BLOCO DE TEXTO:

18 março 2026

BURITICUPU: QUEM SACOU 15 MILHÕES DA CONTA DO FUNDEF? ENTENDA A AÇÃO JUDICIAL QUE TENTA RESGATAR O DINHEIRO.

 

MP aponta possível irregularidade em mais de R$ 15 milhões do FUNDEF e pede bloqueio de recursos

O Ministério Público do Maranhão (MPMA), por meio da 1ª Promotoria de Justiça de Buriticupu, protocolou nesta segunda-feira (16) uma manifestação contra a gestão municipal por descumprimento de ordens judiciais.

A medida ocorre no âmbito de uma investigação que acompanha a aplicação de mais de R$ 72 milhões em precatórios do FUNDEF, verba constitucionalmente destinada à educação e à valorização dos professores.

A origem da apuração está em uma Ação Popular que identificou uma transação considerada atípica, quando no dia 4 de setembro de 2025, o valor exato de R$ 15.106.095,73 foi retirado da conta vinculada ao FUNDEF.

O detalhe que mais chama atenção é a descrição genérica da operação: “TRANSF RECURSO AGENCIA”.

Até agora, segundo o Ministério Público, a Prefeitura de Buriticupu não apresentou qualquer documento ou justificativa contábil que comprove o destino legal do dinheiro.

O prefeito João Carlos Teixeira da Silva foi intimado pessoalmente no dia 3 de março de 2026 para apresentar extratos bancários completos e esclarecer a movimentação.

No entanto, o gestor não respondeu dentro do prazo.

Para o MP, a omissão configura resistência injustificada ao controle judicial e levanta o risco de dissipação de recursos públicos, especialmente de uma verba sensível como a da educação.

Diante da gravidade do caso, o promotor de Justiça Felipe Augusto Rotondo pediu à 1ª Vara de Buriticupu a adoção de medidas imediatas, como o bloqueio cautelar de R$ 15,1 milhões, via SISBAJUD, para evitar o desaparecimento dos recursos, aplicação de multa diária pessoal contra o prefeito e encaminhamento do caso para investigação na esfera penal e política.

O pedido inclui o envio dos autos à Procuradoria-Geral de Justiça, para apuração de possível crime de responsabilidade, e à Câmara Municipal, que poderá analisar eventuais infrações político-administrativas, inclusive com risco de cassação do mandato.

ITENS FORNECIDOS:
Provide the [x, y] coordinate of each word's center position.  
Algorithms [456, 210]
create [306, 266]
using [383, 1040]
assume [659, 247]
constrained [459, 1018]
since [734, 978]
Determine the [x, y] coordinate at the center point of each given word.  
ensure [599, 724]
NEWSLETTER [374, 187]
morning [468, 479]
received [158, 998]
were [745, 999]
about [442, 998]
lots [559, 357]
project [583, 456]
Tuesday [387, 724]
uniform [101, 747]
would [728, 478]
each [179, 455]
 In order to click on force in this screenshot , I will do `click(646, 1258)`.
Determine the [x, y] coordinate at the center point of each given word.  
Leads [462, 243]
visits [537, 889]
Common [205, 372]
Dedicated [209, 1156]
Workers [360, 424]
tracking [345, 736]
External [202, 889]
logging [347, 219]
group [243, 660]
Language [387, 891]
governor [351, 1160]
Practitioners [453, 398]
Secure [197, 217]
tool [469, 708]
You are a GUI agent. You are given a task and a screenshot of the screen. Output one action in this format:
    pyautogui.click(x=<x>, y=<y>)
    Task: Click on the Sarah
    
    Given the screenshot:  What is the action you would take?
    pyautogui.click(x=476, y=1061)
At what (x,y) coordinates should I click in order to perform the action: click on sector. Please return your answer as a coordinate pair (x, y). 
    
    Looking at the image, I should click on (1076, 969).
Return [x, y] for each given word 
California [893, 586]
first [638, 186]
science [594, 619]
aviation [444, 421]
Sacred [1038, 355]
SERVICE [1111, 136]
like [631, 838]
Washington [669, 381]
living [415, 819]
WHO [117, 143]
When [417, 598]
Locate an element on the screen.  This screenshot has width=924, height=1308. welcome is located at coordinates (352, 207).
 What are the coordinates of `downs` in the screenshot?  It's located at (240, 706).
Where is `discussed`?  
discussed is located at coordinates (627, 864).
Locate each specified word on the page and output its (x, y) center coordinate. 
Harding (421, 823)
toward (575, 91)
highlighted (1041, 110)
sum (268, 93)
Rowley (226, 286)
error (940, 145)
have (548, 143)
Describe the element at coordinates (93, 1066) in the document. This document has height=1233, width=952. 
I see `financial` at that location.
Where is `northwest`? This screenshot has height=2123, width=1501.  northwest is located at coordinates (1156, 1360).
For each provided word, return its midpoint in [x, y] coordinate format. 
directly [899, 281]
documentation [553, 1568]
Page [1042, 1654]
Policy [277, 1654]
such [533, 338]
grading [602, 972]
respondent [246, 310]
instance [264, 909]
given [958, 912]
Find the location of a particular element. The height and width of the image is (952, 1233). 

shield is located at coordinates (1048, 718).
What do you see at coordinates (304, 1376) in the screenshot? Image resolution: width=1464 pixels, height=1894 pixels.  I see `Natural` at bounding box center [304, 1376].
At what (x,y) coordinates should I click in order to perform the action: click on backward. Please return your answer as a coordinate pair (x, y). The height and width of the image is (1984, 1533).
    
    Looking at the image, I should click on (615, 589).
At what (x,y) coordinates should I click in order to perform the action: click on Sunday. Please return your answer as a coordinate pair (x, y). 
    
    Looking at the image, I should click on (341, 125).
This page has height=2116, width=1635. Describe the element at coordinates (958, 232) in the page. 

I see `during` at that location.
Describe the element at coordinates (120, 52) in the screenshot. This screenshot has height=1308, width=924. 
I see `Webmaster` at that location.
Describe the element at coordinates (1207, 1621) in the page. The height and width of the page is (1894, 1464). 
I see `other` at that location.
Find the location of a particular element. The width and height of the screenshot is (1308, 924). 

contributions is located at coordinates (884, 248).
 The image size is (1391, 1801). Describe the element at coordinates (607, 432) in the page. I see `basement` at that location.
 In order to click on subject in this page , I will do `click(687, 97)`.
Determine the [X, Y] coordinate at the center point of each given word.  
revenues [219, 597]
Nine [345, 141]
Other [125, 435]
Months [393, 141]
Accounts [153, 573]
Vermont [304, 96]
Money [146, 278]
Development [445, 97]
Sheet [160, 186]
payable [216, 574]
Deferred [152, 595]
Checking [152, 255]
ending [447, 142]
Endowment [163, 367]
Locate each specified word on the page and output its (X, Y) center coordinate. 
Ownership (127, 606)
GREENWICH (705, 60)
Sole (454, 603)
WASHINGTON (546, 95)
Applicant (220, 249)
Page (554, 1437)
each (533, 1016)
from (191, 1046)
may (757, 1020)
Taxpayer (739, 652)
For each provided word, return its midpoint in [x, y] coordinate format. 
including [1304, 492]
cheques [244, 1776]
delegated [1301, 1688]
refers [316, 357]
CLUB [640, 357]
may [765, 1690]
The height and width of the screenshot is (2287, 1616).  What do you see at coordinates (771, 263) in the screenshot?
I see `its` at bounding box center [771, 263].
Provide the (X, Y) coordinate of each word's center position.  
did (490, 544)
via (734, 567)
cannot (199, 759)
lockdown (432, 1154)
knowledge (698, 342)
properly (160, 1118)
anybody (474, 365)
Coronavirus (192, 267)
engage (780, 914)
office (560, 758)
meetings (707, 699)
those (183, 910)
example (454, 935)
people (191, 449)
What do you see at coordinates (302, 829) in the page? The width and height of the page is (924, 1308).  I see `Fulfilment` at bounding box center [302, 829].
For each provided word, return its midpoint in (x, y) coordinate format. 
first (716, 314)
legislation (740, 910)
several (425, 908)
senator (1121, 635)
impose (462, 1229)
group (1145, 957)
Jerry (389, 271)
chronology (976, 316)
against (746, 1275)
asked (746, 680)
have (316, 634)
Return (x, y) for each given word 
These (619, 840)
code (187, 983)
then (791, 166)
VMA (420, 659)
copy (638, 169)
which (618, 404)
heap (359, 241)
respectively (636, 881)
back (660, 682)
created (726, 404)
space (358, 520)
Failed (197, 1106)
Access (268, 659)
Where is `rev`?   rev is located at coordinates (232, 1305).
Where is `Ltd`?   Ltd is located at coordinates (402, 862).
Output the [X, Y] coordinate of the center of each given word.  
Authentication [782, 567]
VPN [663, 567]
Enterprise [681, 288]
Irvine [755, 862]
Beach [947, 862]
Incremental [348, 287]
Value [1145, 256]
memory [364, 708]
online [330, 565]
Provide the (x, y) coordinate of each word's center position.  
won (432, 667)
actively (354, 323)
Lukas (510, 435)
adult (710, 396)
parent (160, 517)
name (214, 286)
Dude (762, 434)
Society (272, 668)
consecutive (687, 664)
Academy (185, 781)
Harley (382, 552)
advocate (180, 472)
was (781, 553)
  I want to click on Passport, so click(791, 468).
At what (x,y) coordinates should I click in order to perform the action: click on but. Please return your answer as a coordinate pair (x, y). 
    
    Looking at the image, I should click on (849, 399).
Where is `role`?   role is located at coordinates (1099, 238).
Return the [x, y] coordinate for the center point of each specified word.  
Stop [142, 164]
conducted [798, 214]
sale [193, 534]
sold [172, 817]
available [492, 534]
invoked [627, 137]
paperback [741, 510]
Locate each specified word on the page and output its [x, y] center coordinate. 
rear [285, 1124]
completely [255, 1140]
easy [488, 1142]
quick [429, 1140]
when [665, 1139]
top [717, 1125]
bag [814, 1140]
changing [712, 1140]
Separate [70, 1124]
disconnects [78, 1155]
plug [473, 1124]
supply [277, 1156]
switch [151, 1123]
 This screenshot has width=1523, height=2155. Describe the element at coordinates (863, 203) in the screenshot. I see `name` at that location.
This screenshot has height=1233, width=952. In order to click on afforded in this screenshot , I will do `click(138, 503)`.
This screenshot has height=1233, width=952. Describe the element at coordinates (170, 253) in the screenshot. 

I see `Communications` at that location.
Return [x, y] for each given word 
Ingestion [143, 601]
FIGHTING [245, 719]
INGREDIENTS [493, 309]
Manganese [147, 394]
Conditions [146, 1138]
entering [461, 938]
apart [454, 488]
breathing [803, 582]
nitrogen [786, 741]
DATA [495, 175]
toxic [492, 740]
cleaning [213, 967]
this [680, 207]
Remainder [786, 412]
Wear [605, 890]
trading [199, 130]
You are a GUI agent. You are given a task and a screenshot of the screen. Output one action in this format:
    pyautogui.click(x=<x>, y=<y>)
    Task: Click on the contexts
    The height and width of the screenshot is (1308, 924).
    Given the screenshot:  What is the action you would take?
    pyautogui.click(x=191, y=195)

TAREFA PROPOSTA 1: Redigite o trecho do texto sobre o FUNDEF de Buriticupu que vai de "18 março 2026" até "vinculada ao FUNDEF.".
TAREFA PROPOSTA 2:
Responda com base no texto sobre o FUNDEF de Buriticupu:
(a) Em que data o valor de R$ 15.106.095,73 foi retirado da conta vinculada ao FUNDEF?
(b) Em que dia o prefeito foi intimado pessoalmente?
(c) Por meio de qual sistema o promotor pediu o bloqueio cautelar de R$ 15,1 milhões?
Os itens não são necessários para resolver as tarefas.

RESPOSTA DO EXERCÍCIO 1:
18 março 2026

BURITICUPU: QUEM SACOU 15 MILHÕES DA CONTA DO FUNDEF? ENTENDA A AÇÃO JUDICIAL QUE TENTA RESGATAR O DINHEIRO.

 

MP aponta possível irregularidade em mais de R$ 15 milhões do FUNDEF e pede bloqueio de recursos

O Ministério Público do Maranhão (MPMA), por meio da 1ª Promotoria de Justiça de Buriticupu, protocolou nesta segunda-feira (16) uma manifestação contra a gestão municipal por descumprimento de ordens judiciais.

A medida ocorre no âmbito de uma investigação que acompanha a aplicação de mais de R$ 72 milhões em precatórios do FUNDEF, verba constitucionalmente destinada à educação e à valorização dos professores.

A origem da apuração está em uma Ação Popular que identificou uma transação considerada atípica, quando no dia 4 de setembro de 2025, o valor exato de R$ 15.106.095,73 foi retirado da conta vinculada ao FUNDEF.

RESPOSTA DO EXERCÍCIO 2:
(a) 4 de setembro de 2025.
(b) 3 de março de 2026.
(c) SISBAJUD.